The good zombie cinema, exemplified in the works of good filmmakers, with all its blood and gore, is profoundly political inasmuch as it demonstrates the consequence of consumerism gone wrong; the spurious synchronicity gone a step too far, thus unleashing an anarchy that consumes the consumer. The opening shot of Shaun of the Dead (2004), which may be read as an ode to, as well as a parody of, the earlier Dawn of the Dead, is a long shot showing a massive departmental store where the workers go on scanning newly purchased commodities in an almost automatized synchronicity. The formation of the zombie is thus preceded by the formation of the mechanic monster, the human automaton that capitalism sees as its greatest spoil (consider Chaplin’s Modern Times and its wonderful feeding machine).

The leap into being the monster from the consumer is but a short one, and the transition, although dramatized as a physiognomic one in the films, is actually internal. The monster is that which lies within, that which has been constructed and nurtured by the excesses of consumerist capitalism. The physiognomic excess is thus a visual signifier of the monstrosity we carry within as citizens of the metropolis, where every act is determined and overdetermined by the ticking of a clock and the tag of the commodity. The formation of the zombie — a word that originates from the West African ‘zumbie’, meaning ‘fetish’ — is thus a cinematic rendition of the monstrosity of the commodity fetish that drives the pleasure principle of consumerist capitalism, which operates everywhere from T-shirts to tube stations, with its ubiquitous networks of discourse.

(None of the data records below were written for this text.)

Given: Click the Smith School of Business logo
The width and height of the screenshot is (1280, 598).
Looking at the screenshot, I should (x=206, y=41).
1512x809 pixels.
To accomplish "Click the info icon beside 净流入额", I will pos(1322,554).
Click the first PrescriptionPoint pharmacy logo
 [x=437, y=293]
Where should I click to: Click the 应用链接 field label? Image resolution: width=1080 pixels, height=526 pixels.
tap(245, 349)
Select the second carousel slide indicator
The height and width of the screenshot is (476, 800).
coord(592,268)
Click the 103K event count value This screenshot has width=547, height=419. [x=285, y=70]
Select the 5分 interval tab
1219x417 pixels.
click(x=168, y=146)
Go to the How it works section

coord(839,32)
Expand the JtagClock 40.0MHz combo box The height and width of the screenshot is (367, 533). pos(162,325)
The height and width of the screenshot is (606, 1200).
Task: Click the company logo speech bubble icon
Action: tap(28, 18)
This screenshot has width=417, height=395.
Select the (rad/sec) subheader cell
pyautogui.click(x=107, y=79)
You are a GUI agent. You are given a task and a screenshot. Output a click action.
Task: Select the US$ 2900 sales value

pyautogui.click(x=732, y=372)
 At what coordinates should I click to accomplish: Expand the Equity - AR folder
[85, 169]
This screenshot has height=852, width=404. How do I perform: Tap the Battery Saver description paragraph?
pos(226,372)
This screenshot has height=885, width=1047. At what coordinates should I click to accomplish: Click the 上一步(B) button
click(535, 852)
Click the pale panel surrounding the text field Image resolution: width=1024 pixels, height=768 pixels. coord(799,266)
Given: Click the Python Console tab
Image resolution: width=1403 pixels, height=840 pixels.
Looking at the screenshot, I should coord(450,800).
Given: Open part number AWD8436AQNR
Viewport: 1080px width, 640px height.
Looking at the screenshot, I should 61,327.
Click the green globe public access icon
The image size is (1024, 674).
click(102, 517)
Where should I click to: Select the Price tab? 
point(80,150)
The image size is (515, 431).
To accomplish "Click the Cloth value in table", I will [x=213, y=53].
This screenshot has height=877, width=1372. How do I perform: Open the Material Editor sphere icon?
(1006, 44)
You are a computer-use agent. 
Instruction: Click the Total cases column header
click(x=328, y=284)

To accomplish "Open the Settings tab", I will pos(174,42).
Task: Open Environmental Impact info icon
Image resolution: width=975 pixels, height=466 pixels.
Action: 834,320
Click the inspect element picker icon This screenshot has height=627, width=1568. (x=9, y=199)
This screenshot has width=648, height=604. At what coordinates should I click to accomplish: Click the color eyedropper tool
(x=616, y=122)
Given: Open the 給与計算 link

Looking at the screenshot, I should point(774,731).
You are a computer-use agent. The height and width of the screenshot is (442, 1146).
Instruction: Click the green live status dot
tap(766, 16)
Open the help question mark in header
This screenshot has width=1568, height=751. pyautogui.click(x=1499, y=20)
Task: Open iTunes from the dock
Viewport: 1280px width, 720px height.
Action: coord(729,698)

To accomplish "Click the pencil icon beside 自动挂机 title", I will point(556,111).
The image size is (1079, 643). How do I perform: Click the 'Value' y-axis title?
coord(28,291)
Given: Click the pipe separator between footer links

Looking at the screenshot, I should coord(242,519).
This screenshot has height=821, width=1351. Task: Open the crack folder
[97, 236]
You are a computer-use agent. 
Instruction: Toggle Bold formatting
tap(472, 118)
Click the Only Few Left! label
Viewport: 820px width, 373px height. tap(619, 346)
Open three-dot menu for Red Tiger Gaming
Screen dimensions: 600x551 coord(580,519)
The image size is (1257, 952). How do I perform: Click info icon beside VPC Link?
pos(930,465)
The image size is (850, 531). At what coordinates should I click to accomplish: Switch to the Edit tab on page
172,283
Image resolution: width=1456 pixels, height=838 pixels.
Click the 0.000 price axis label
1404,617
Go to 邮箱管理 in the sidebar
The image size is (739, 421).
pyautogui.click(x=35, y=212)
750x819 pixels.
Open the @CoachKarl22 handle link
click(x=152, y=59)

As the reanimated corpse of compulsive consumption, the urban zombie is also a leap back into the primal pleasure principle — the anarchic zone where nothing is forbidden. It constitutes a bodily as well as political condition in very close and problematic proximity to the highest places of civilization, the architecture of the metropolis. The zombie is thus not just a body deformed by excess but also the political point in the landscape of desire when the centre cannot hold and anarchy is let loose upon the world.

Zombie cinema presents the grand spectacle of loss through excess, through which is unleashed the urban uncanny. The transformation of law-abiding citizens into grotesque monsters perhaps presents an allegory of consumerist excesses and their repercussions. The massive monstrosity that spreads through infections and infected networks thus becomes ubiquitous and inescapable, consuming every human being through a disease chain.

Consumerism, in its crude excesses, becomes a pathological condition whereby the grammar of consumption is turned on its head and the monstrosity that grows out of it is the progeny of an increasing mindlessness.

Thus, we purchase to consume incessantly, even as what we purchase consumes us back with its spectacular superfluity and its increasing invitation to limitlessness. In these psychosomatic swings between pleasure principles and death drives, between fetishes and fears, consumption is all.